Après I saw the Devil que j'ai plutôt aimé, the Murderer est le nouveau film kimchi qu'il faut que je vois.Content de voir que ta critique confirme la bonne impression que j'en avais après avoir vu la BA.

David Tredler a dit…

On partage plutôt le même avis sur le film ID. Et p'tit Panda, c'était exactement ce que j'avais compris du film. Moi c'est plus le dernier plan du film (SPOILER !!!)sur la femme de Gu-Nam qui m'a laissé songeur. Plusieurs interprétations sont possibles...

I.D. a dit…

Marrant David que tu penses que ce dernier plan est sujet à interprétation. Ce dernier plan que plus de la moitié de la salle à quasi-loupé parce que déjà levée ou sortie de la salle. Bref. Il me semble qu'il (cette courte séquence)coule de source.

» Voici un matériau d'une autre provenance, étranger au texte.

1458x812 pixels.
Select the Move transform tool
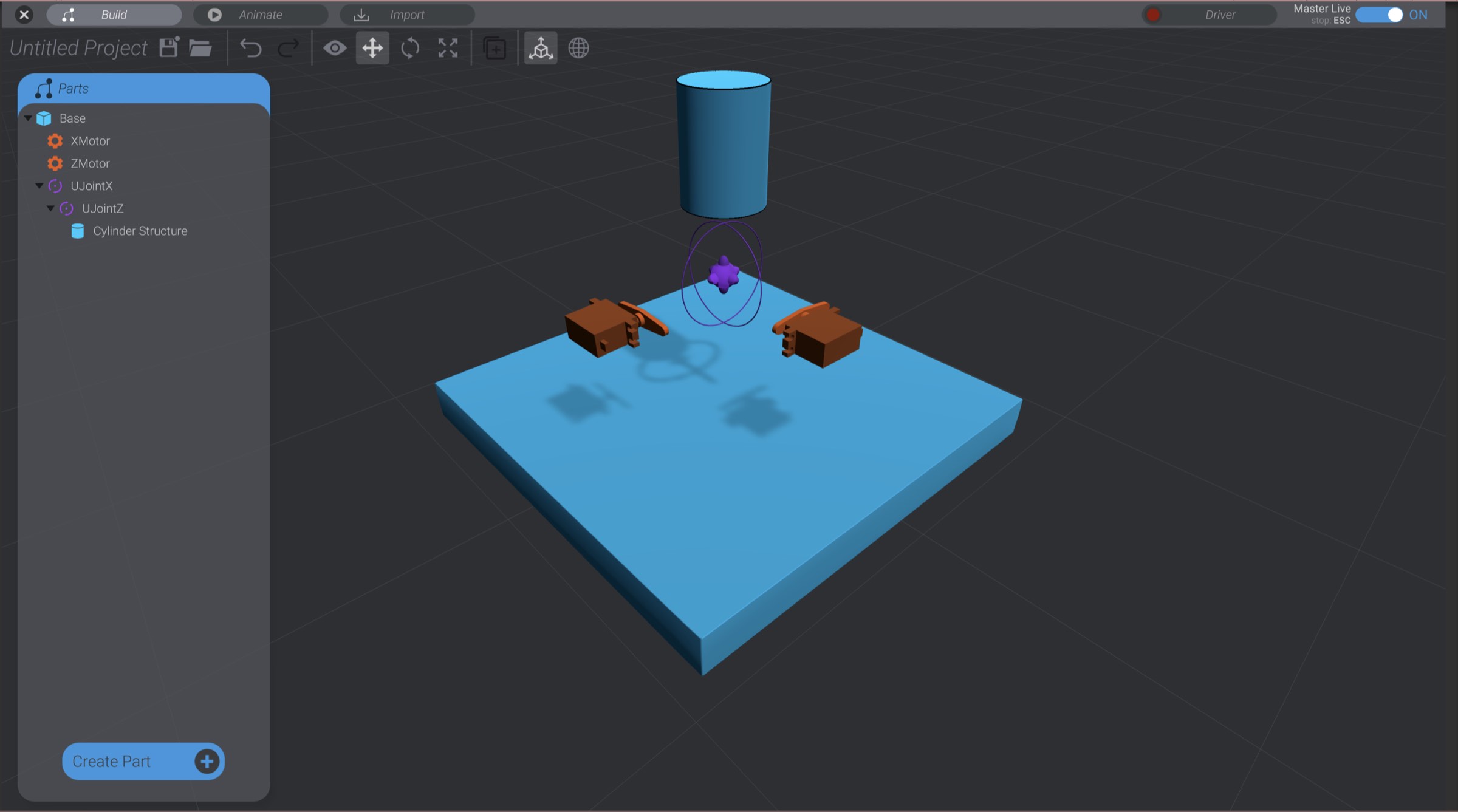pyautogui.click(x=372, y=48)
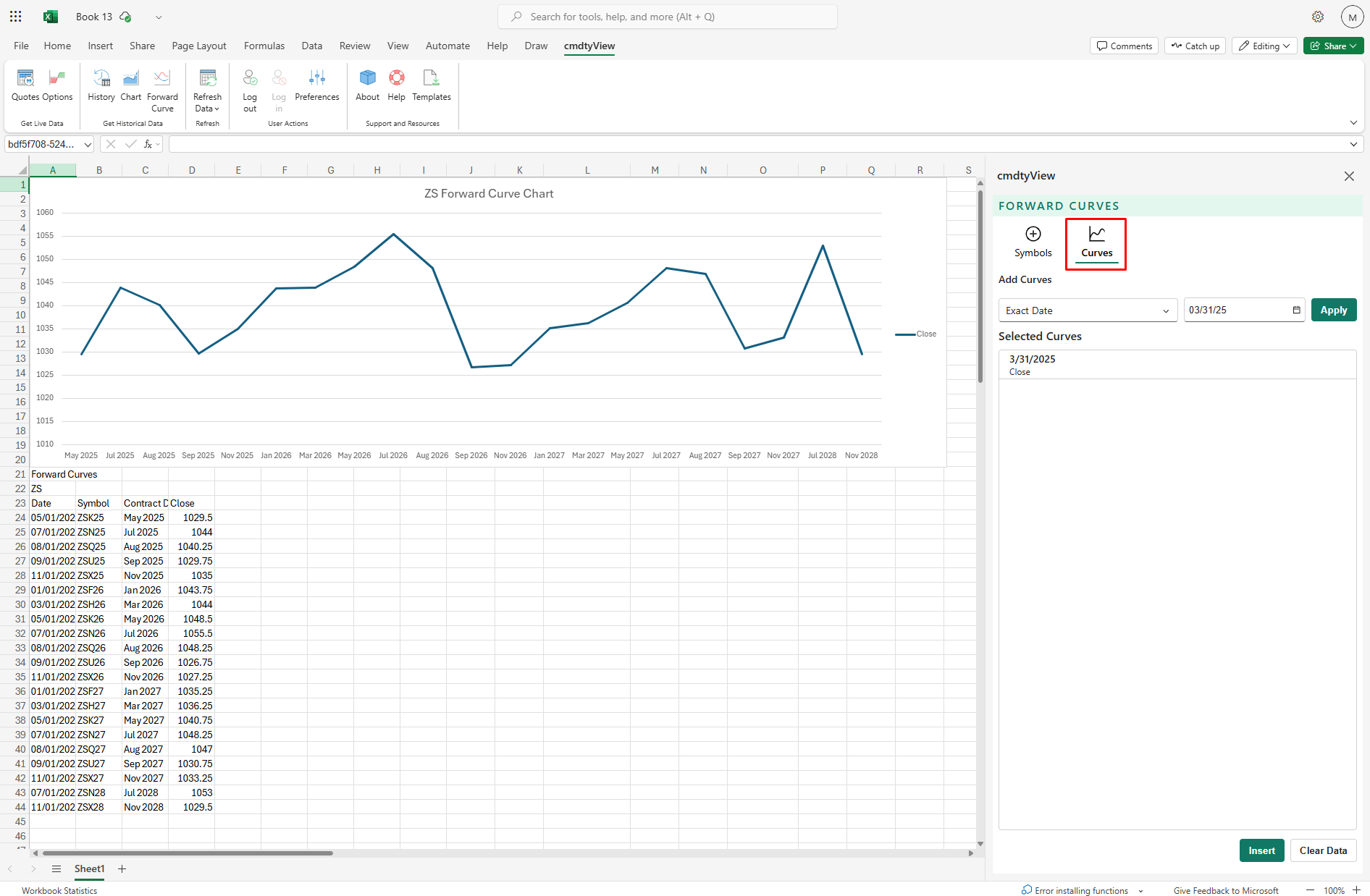Expand the Name Box dropdown

[x=87, y=144]
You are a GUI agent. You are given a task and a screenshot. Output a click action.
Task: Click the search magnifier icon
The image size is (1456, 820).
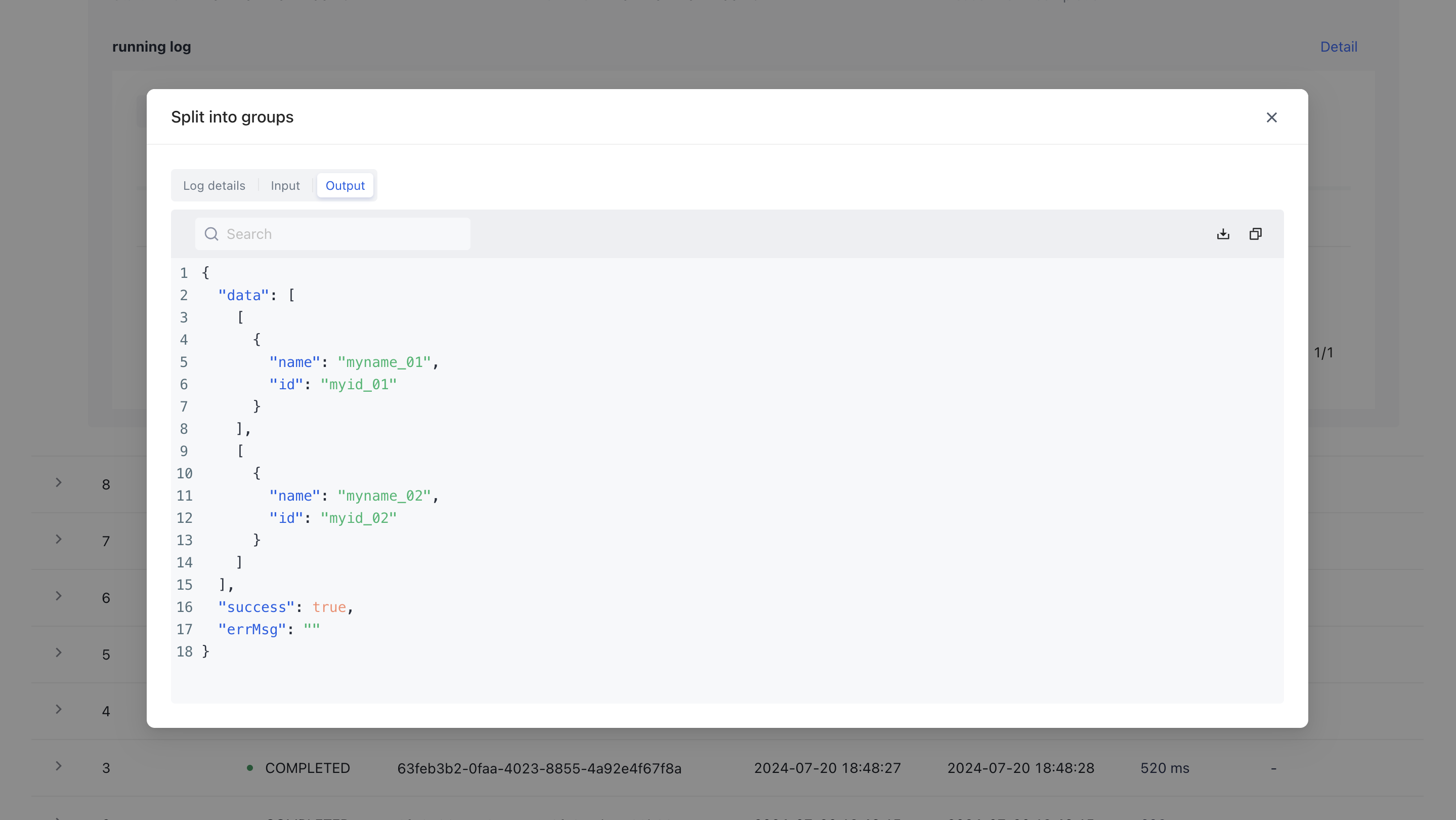(x=211, y=234)
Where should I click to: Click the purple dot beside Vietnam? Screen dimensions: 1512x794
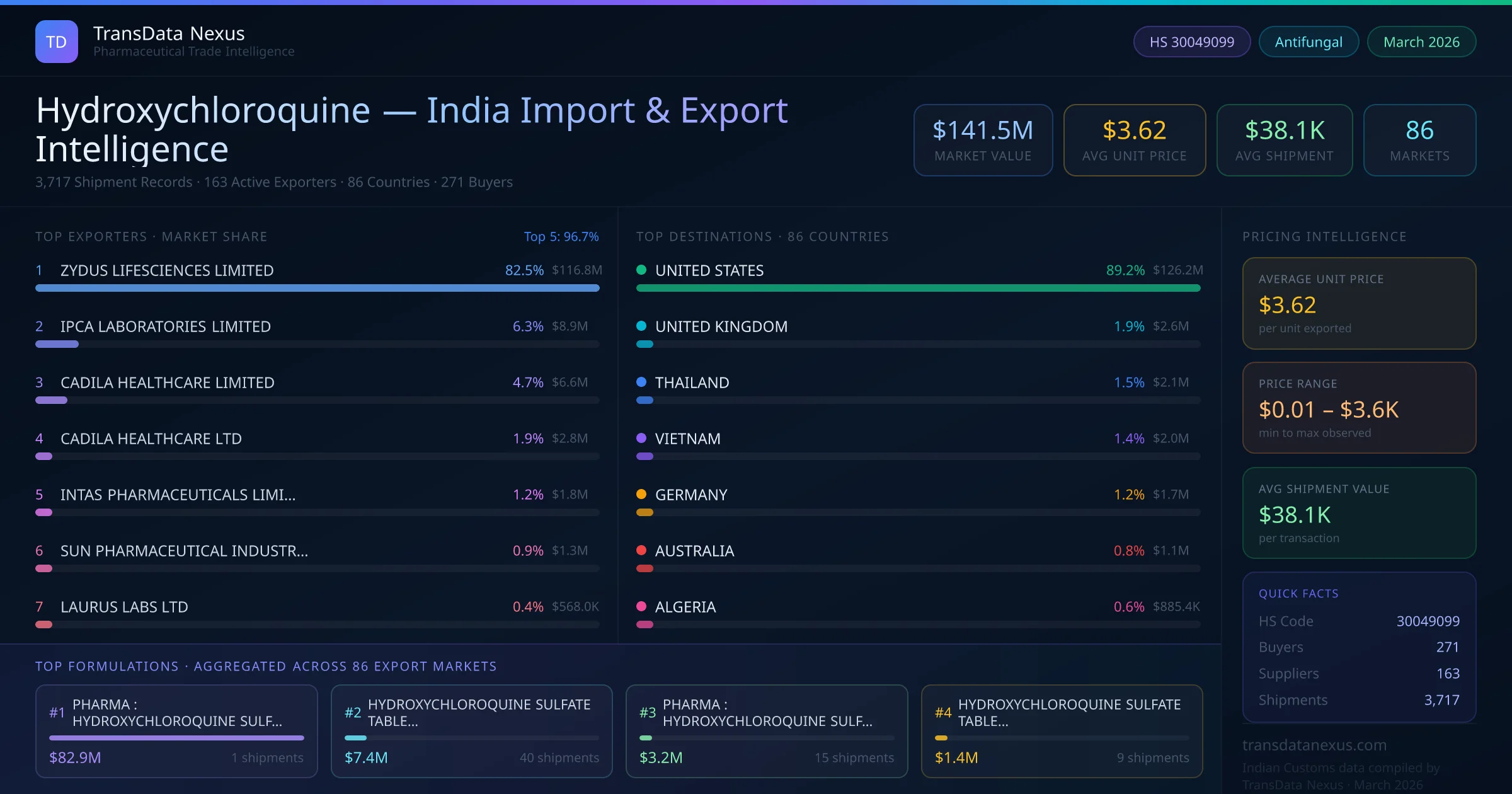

Tiens, je vais aller lire ton billet dessus... ;)

Si tu le vois Olrik, balance ton impression mon gars ! :)

David Tredler a dit…

Si ça coule de source pour toi, balance moi un mail pour me donner ton interprétation ;)

I.D. a dit…

Oui finalement c'est pas si compliqué que ça :

http://i51.tinypic.com/1zb3u6o.jpg

Merci à toi dans le fond tout là-bas sur la première à gauche pour le lien.

Sans Congo a dit…

" ainsi que le budget « froissage de carrosserie » qui a du être énorme. "

Joli phrase dis donc, je n'aurais pas pu mieux exprimer l'idée en aussi peu de mots !

I.D. a dit…

Merci. Il faut dire que j'ai de grandes aptitudes pour en sortir des comme ça.